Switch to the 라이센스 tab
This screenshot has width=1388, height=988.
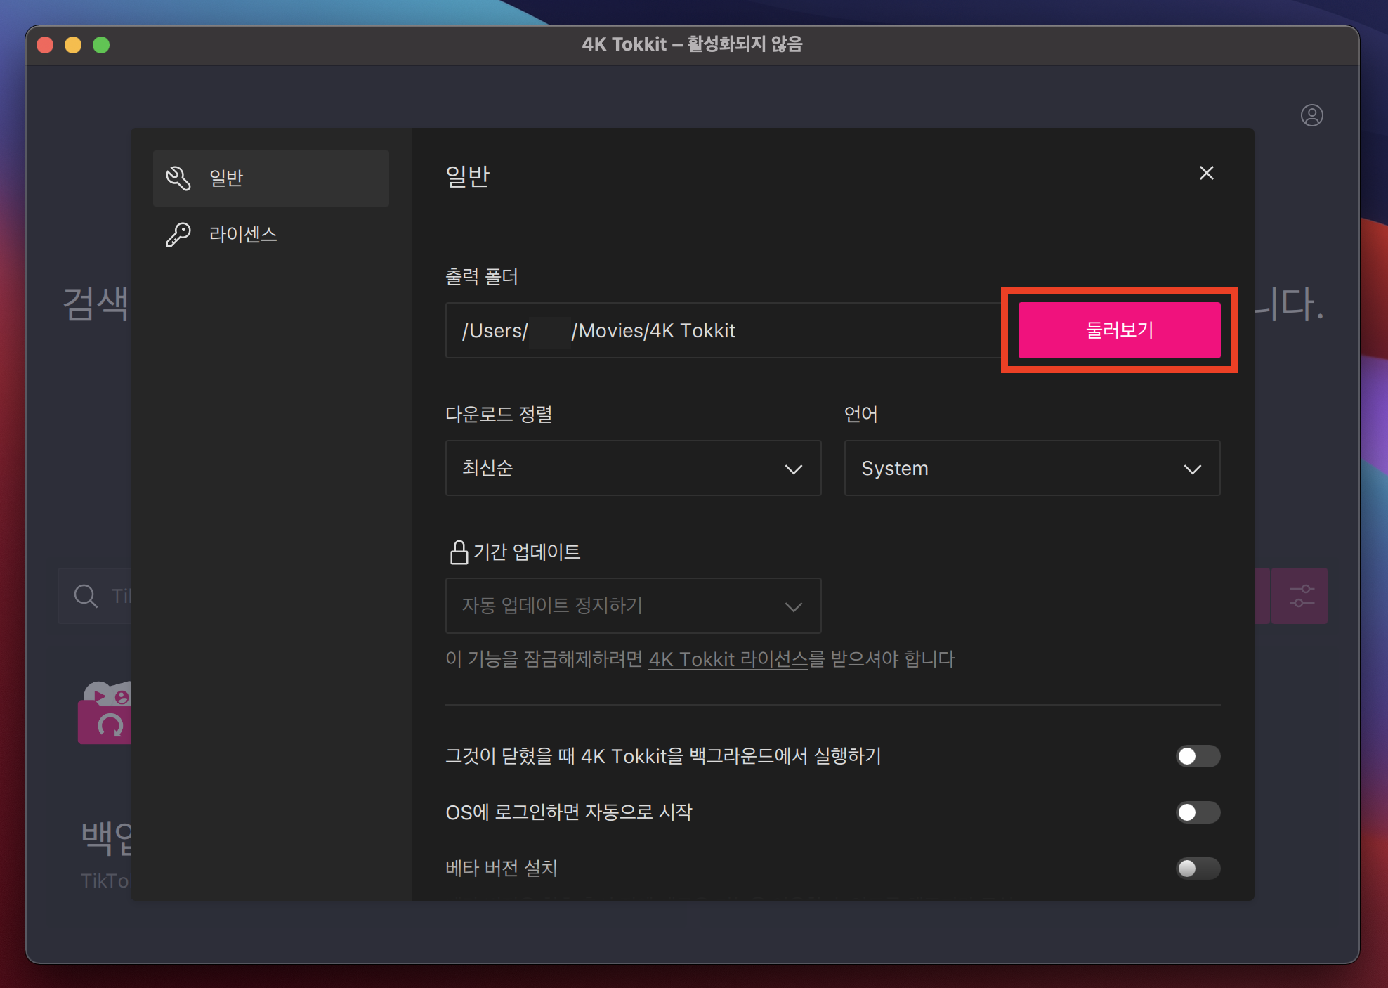(x=243, y=234)
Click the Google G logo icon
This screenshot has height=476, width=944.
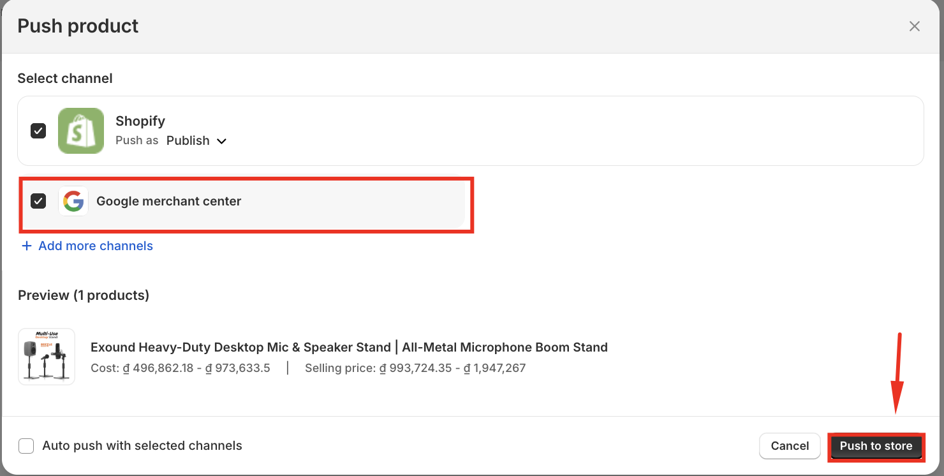coord(73,201)
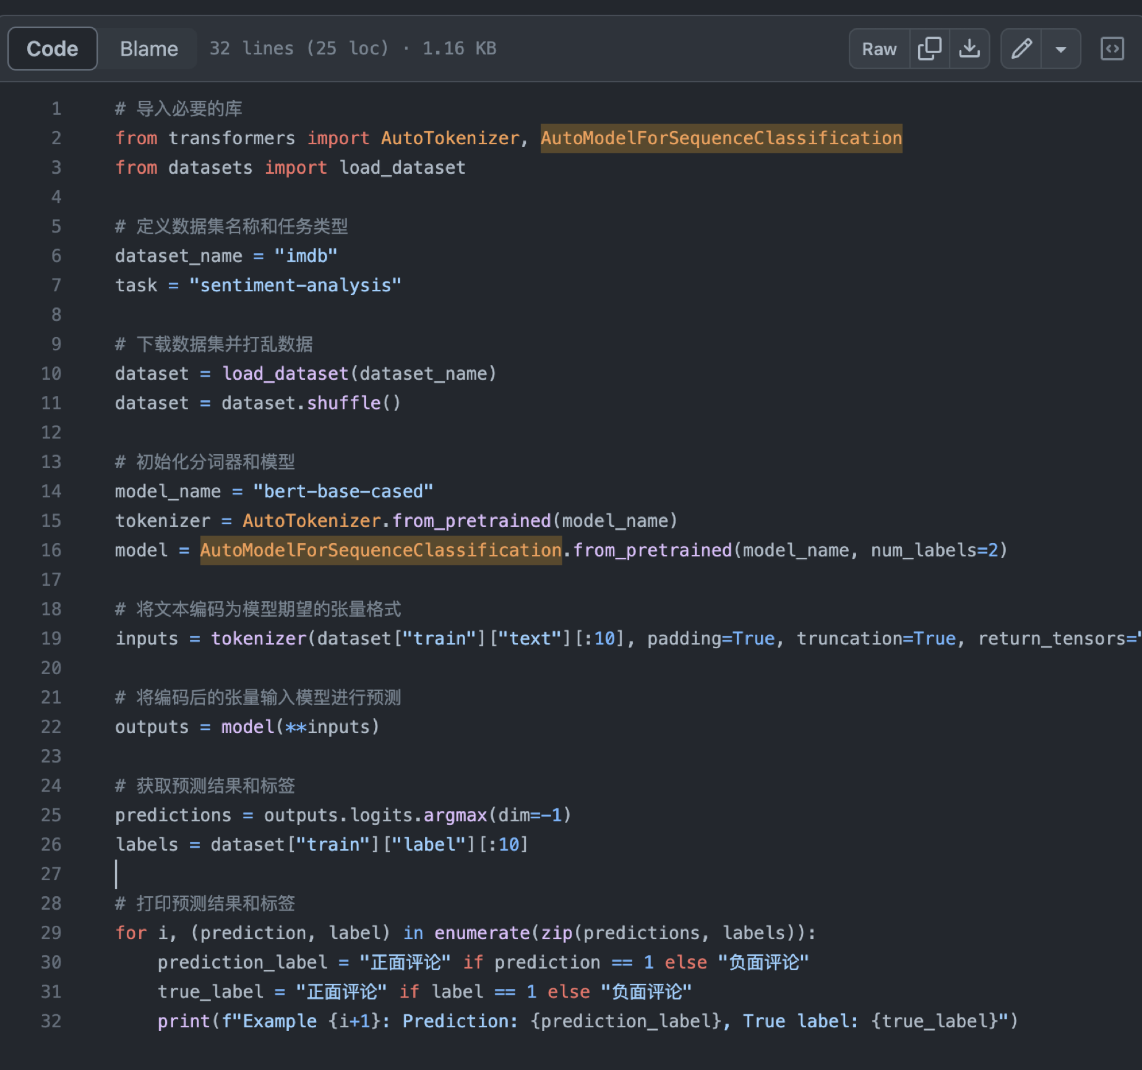Select line number 10

(x=51, y=374)
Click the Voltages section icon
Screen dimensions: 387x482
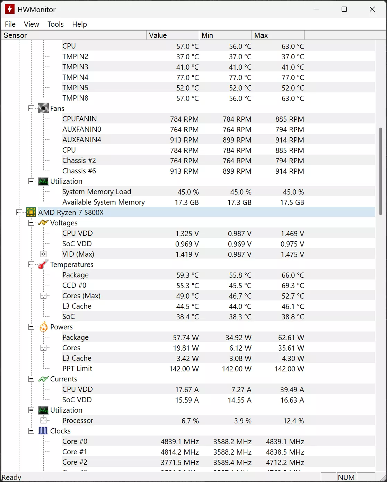pyautogui.click(x=43, y=223)
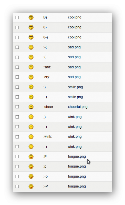The height and width of the screenshot is (205, 125).
Task: Click the sad face icon for :-(
Action: [31, 47]
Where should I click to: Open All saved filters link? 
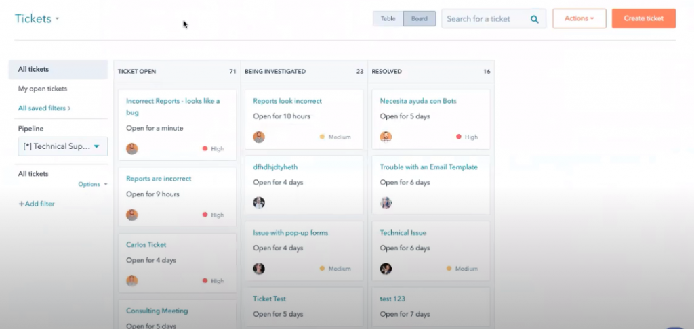coord(44,108)
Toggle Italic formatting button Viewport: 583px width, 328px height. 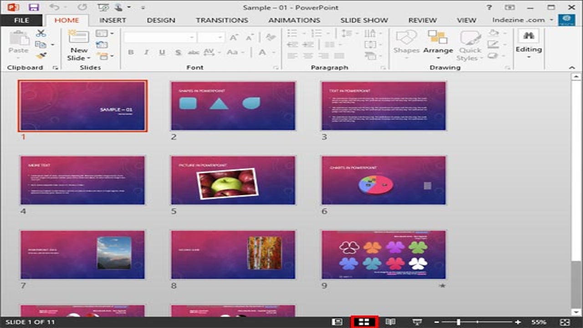(146, 52)

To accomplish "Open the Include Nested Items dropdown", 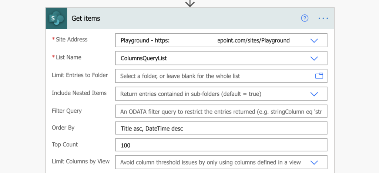I will click(221, 94).
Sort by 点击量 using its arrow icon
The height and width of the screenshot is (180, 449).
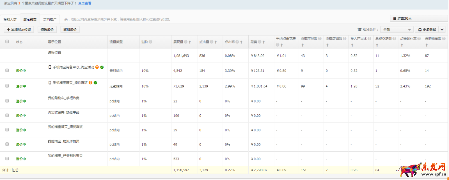[x=216, y=42]
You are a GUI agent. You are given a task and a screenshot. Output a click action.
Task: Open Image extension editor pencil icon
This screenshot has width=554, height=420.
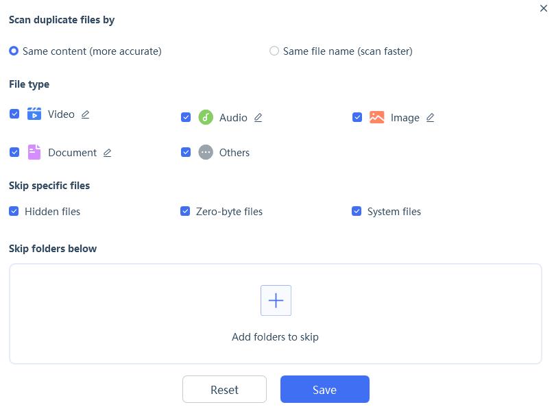[x=430, y=118]
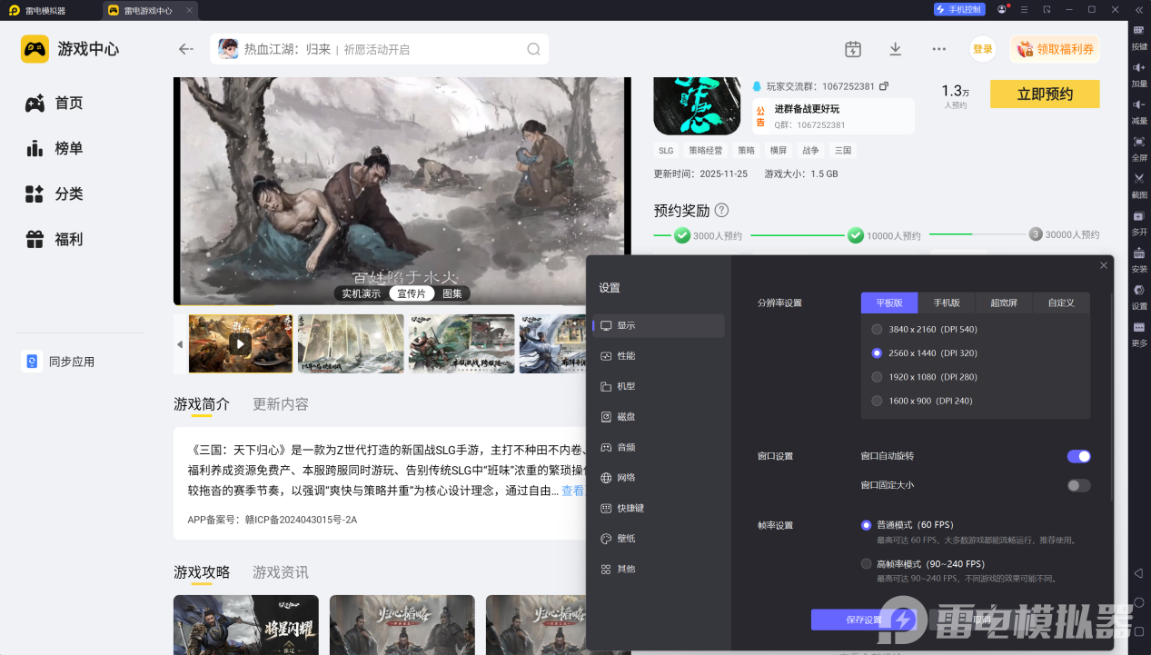This screenshot has width=1151, height=655.
Task: Open the calendar check-in icon
Action: pyautogui.click(x=852, y=49)
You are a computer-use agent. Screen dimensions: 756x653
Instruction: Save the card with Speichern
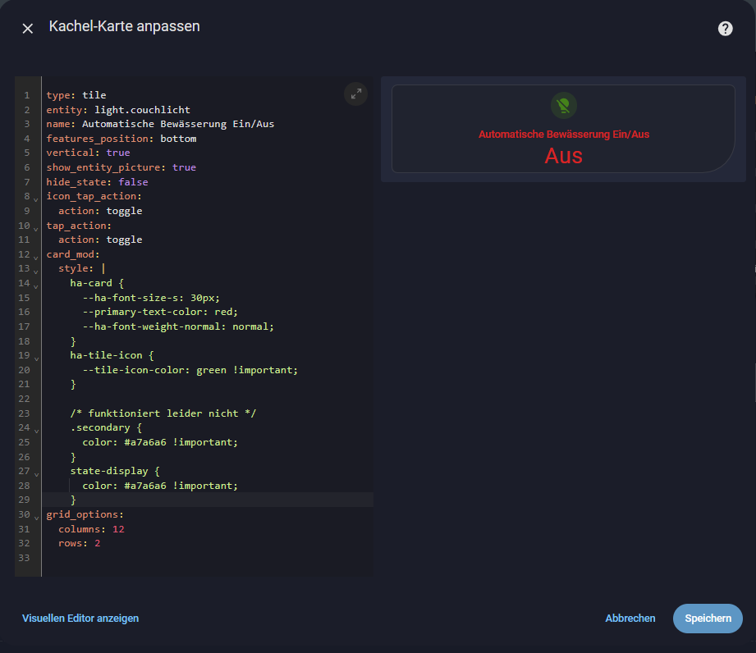coord(707,619)
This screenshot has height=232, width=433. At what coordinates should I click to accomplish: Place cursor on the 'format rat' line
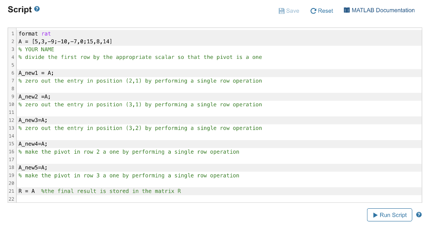click(35, 33)
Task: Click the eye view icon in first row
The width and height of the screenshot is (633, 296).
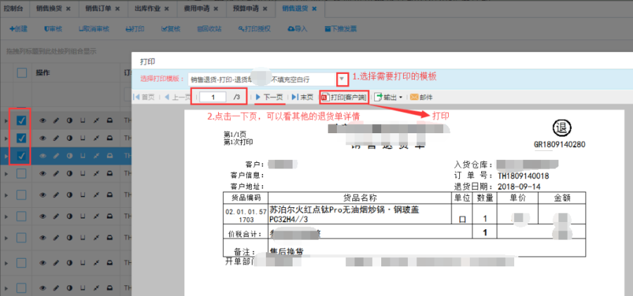Action: pyautogui.click(x=42, y=121)
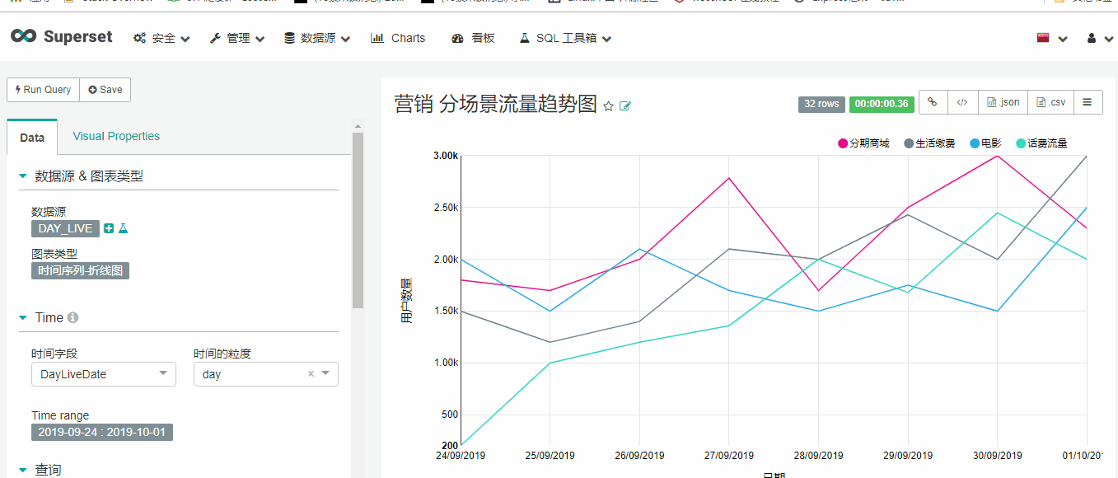The width and height of the screenshot is (1118, 478).
Task: Edit chart title using the pencil icon
Action: point(624,106)
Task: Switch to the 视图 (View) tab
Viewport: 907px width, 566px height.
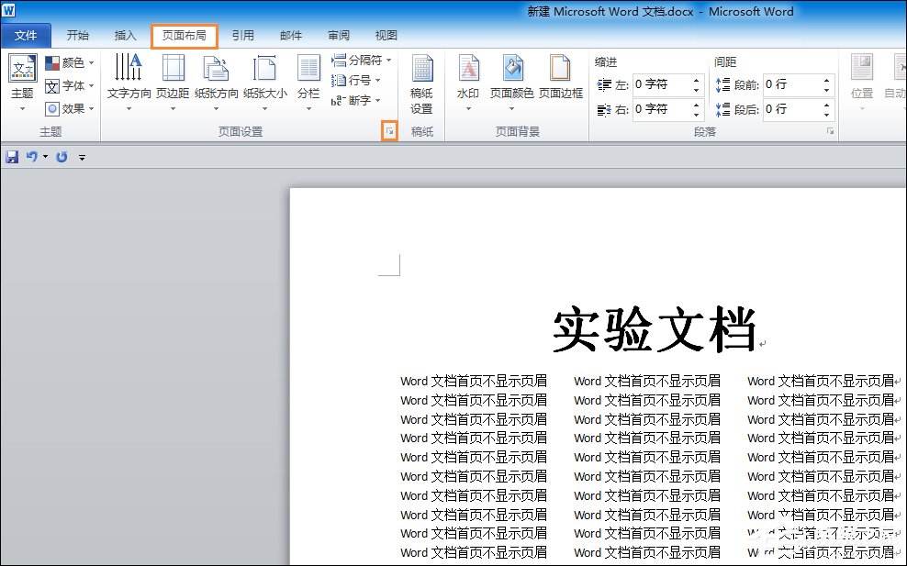Action: (x=386, y=35)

----

▸ **EXERCISE AIM**
Please gather every line of the material above that contains the word "pencil", and copy each of those lines in full.

▸ **OUTPUT BELOW**
Task: Open Image extension editor pencil icon
Task: Edit chart title using the pencil icon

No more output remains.